* **Request**: List each line below that contains the string "pixels". Case matters.

* **Dataset excerpts**:

________________________

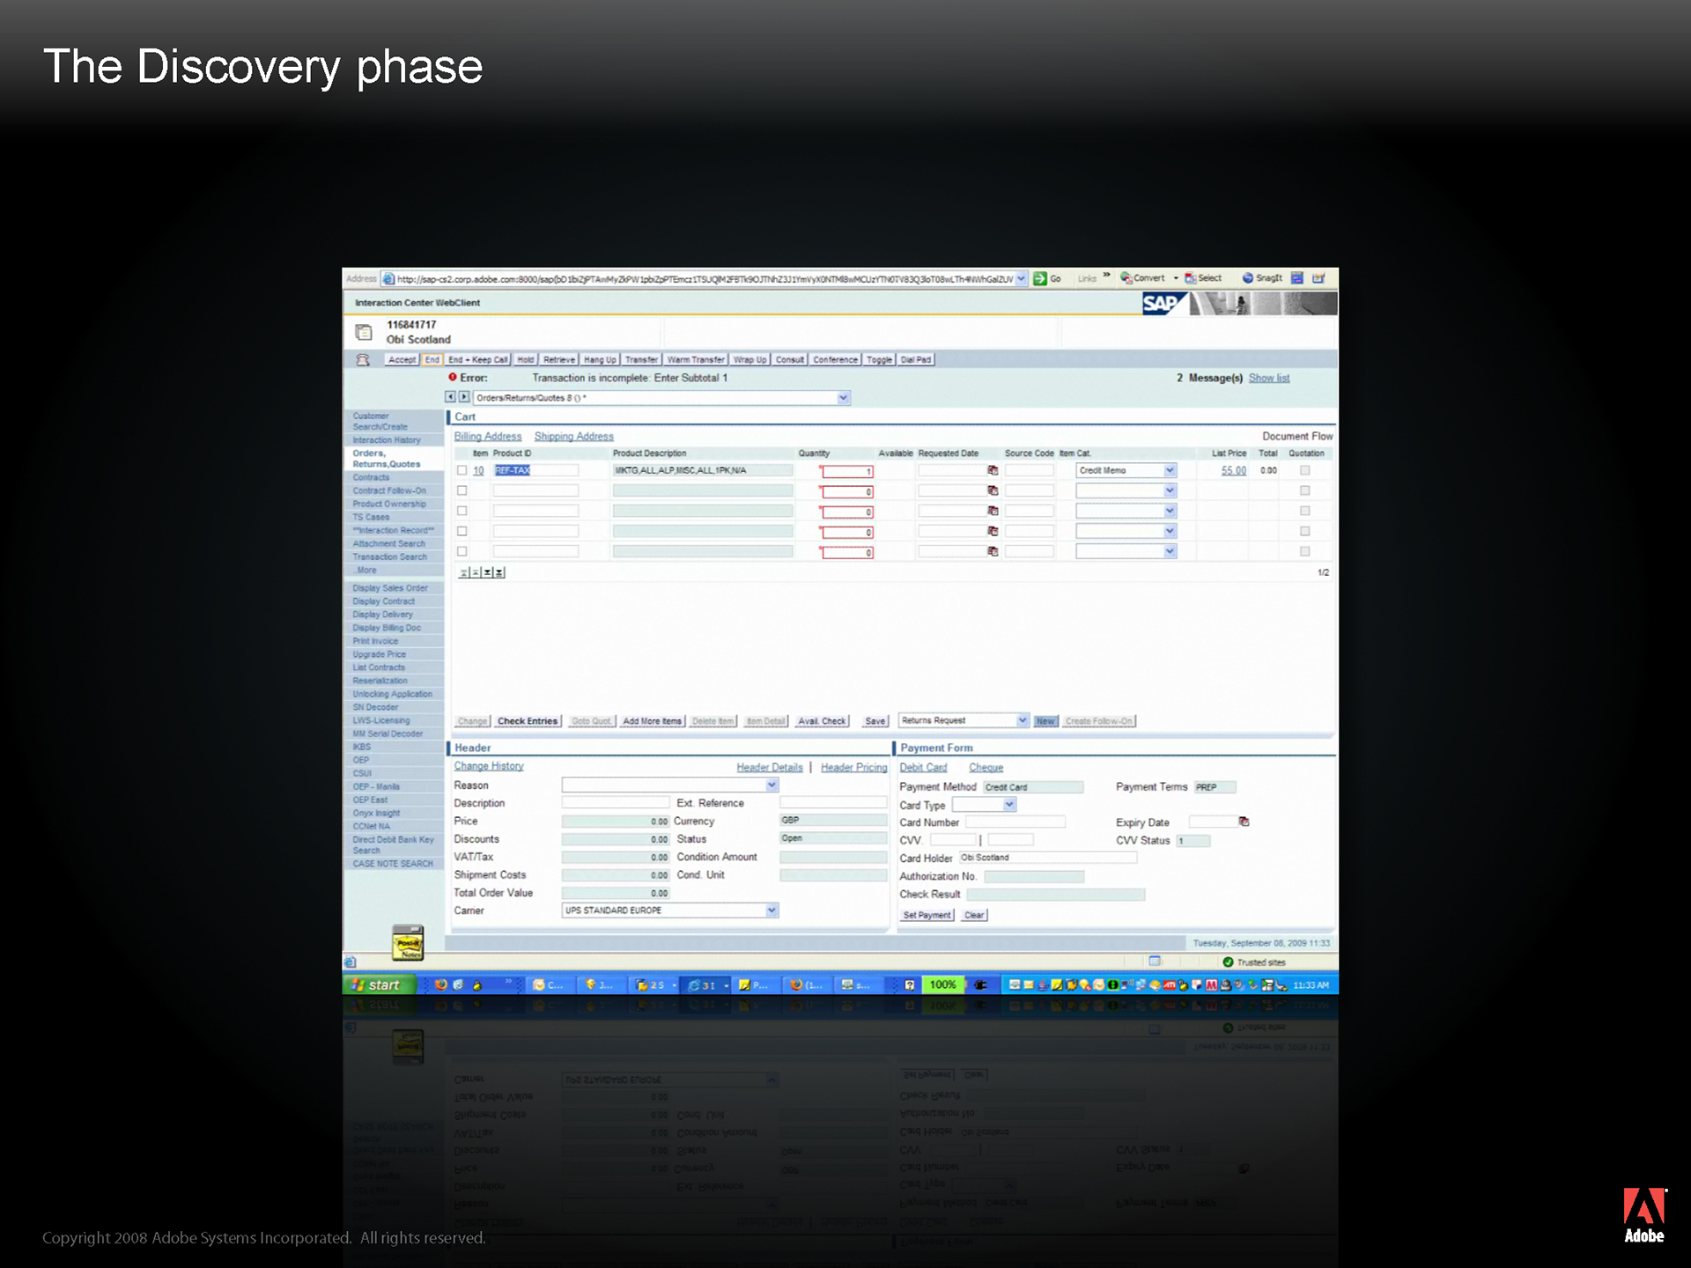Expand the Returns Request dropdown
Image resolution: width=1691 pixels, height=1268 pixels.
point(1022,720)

________________________

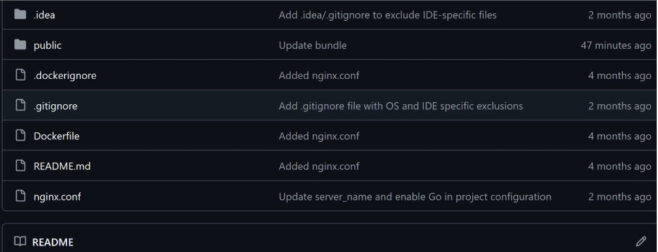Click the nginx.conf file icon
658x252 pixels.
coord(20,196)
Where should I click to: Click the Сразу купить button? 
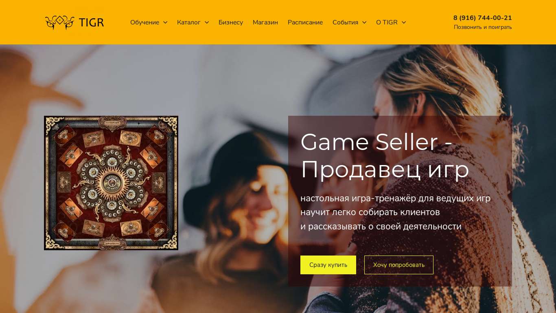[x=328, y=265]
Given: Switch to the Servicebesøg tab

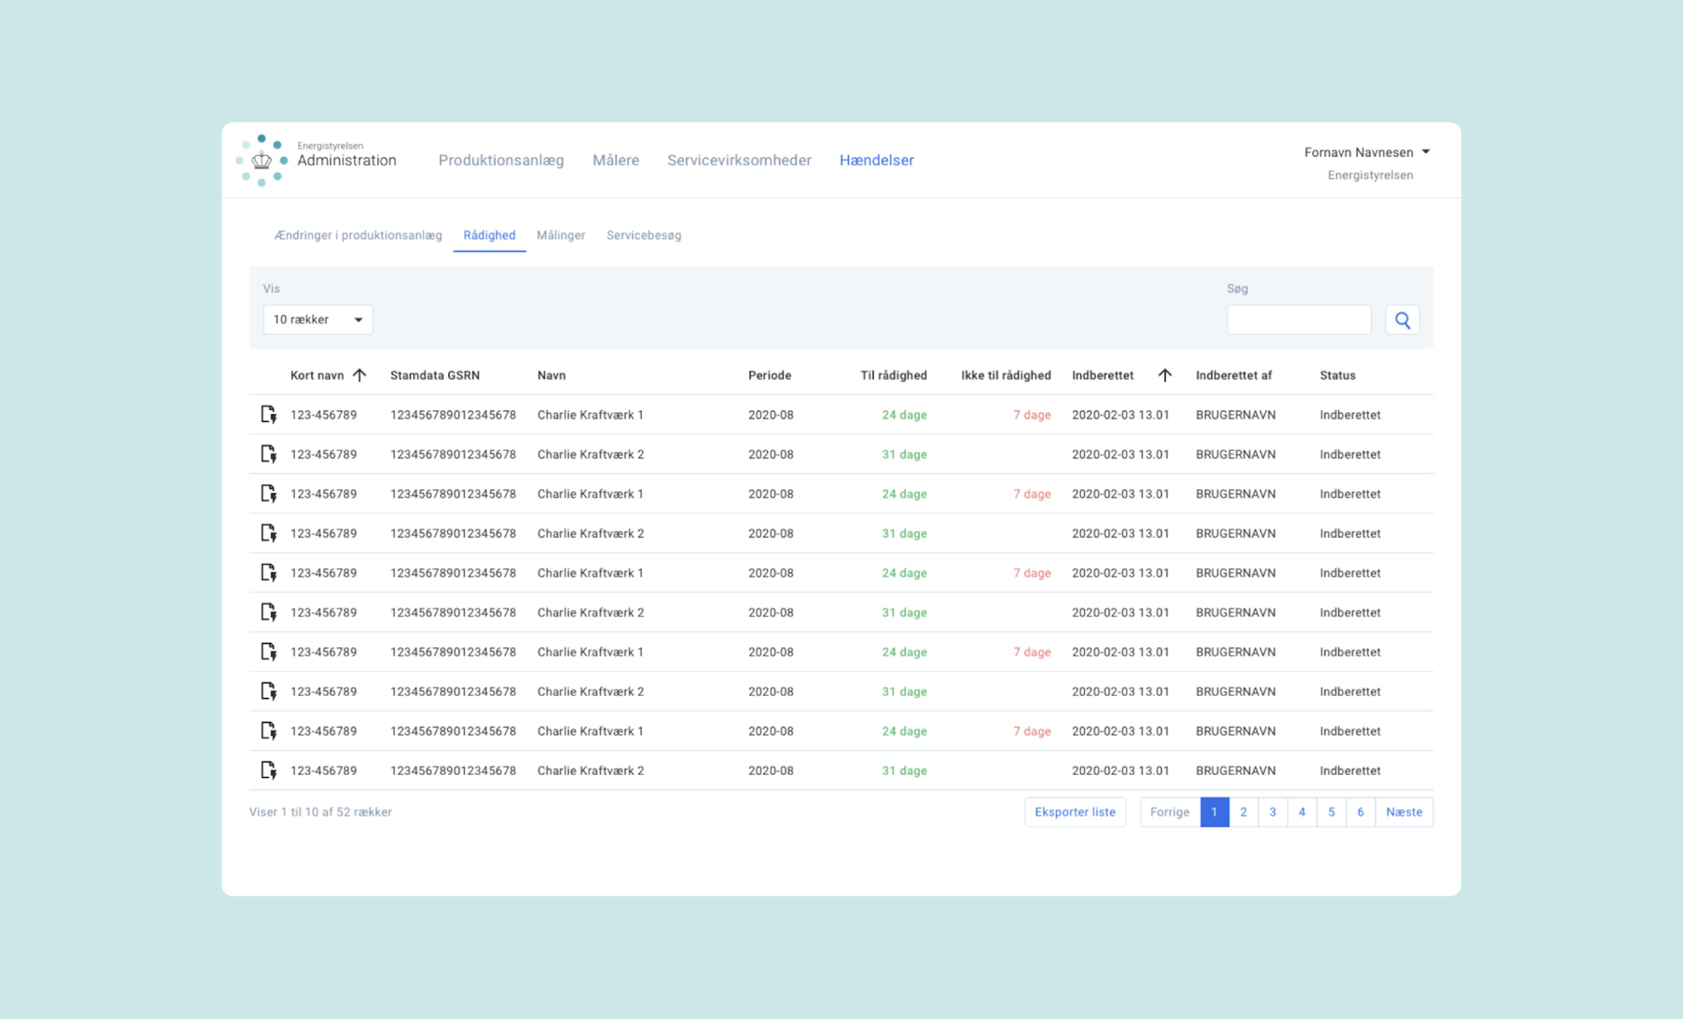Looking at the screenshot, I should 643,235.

________________________

* **Result of this task**:
Image resolution: width=1691 pixels, height=1268 pixels.
658x252 pixels.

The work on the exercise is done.